Man muss das Rad nicht immer neu erfinden. Mit Destroyer beweist Hollywood, dass auch altbekannte Handlungsmuster noch unterhalten können, wenn man sie richtig umsetzt. Lest in unserer Kritik, warum das den Machern hier gelungen ist.
von Susanne Gottlieb, 22. 3. 2019
In Destroyer schickt US-Regisseurin Karyn Kusama Nicole Kidman als gebrochenen Cop auf einen Rachefeldzug gegen eine Gruppe Bankräuber, gekoppelt an eine schmerzliche Reise in die eigene Vergangenheit. Der Film kommt ohne allzu große inhaltliche Überraschungen daher, ist aber solide gemacht und versteht es, Altbekanntes ausreichend aufzumischen. Man weiß zwar genau, was als nächstes passiert. Es belibt aber trotzdem von Anfang bis zum Ende spannend.
Heute hat der Film seinen Kinostart. In unserer Filmkritik lest ihr auf heldenderfreizeit.com, warum sich der Weg ins Kino durchaus lohnt. Übrigens: Dieses Wochenende startet auch der fantastische neue Horrorfilm von Jordan Peele WIR – lest hier unser Review.
LAPD-Detective Erin Bell (Nicole Kidman) schlurft nicht nur im Schritt und wirkt verwahrlost, sie ist es auch emotional. Vor rund 20 Jahren, als sie mit ihrem Partner Chris (Sebastian Stan) Undercover in einer Bankräuberbande eingeschleust war, ging eines Tages alles schief und Menschen starben. Die Täter tauchten unter. Ein Ereignis, für das Bell sich selbst die Schuld gibt. Nun scheint es, als sei Anführer Silas (Toby Kebbell) wieder in LA aufgetaucht. Eine Leiche mit der Bandentätowierung und einem verfärbten Geldschein aus jenem letzten fatalen Bankraub taucht entlang verlassener Gleise auf.
Bell, die von ihren Kollegen aufgrund ihrer Schroffheit und Probleme mit Argwohn betrachtet wird, klingt sich aus der Polizeimaschinerie aus und beginnt auf eigene Faust zu ermitteln. Auf ihrer Suche nach Silas arbeitet sie sich langsam von einem ehemaligen Bandenmitglied zum nächsten vor, während sie gleichzeitig versucht, ihre rebellische Tochter davor zu bewahren, auf die schiefe Bahn zu geraten. Aber da ist noch etwas, was sie quält. Ihr Gedächtnis wird immer wieder von Erinnerungen geflutet. Von einer Zeit, als sie noch jung und abenteuerlusig war. Als die Undercover Mission nicht nur ein Job, sondern eine Chance war, sich selbst etwas zu beweisen und im Leben eine Abkürzung zu nehmen. Nebenwirkungen inklusive. Sich diesen Konsequenzen zu stellen, das wird das Ziel von Erins letzter großer Ermittlung.

_ _ _ _ _

#### Schriftliche Aufgabe 1:
Beantworte folgende Fragen zur Filmkritik:
(a) Wer hat bei Destroyer Regie geführt?
(b) Wie heißt der Anführer der Bankräuberbande?
(c) Was taucht entlang verlassener Gleise auf?
#### Schriftliche Aufgabe 2:
Warum wird Erin Bell von ihren Kollegen mit Argwohn betrachtet? Erkläre es mit der Begründung aus der Filmkritik.

_ _ _ _ _

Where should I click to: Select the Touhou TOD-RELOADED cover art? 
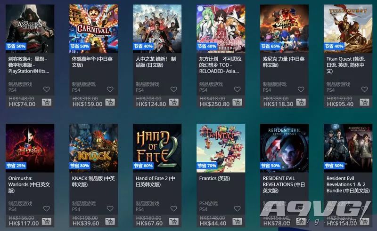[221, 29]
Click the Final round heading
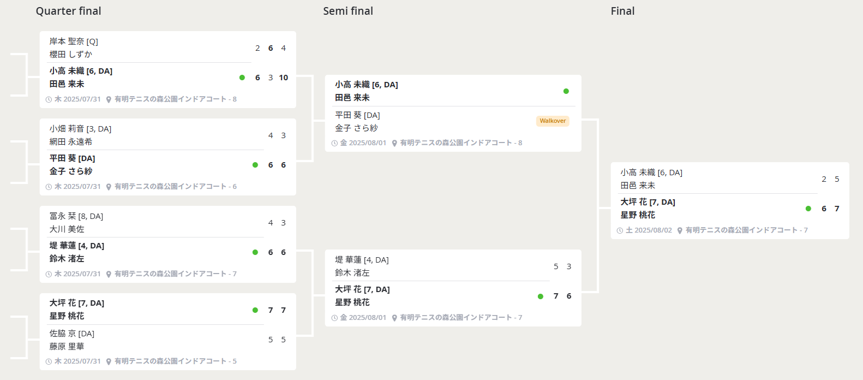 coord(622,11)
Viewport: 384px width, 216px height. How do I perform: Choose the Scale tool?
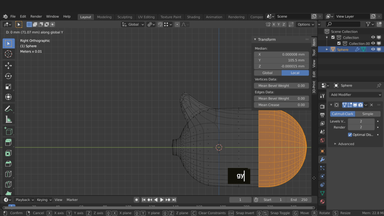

_ _ _ _ _

#### Ergebnis 1:
(a) Karyn Kusama.
(b) Silas.
(c) Eine Leiche mit der Bandentätowierung und einem verfärbten Geldschein aus dem letzten fatalen Bankraub.

#### Ergebnis 2:
Ihre Kollegen betrachten Erin Bell wegen ihrer Schroffheit und ihrer Probleme mit Argwohn.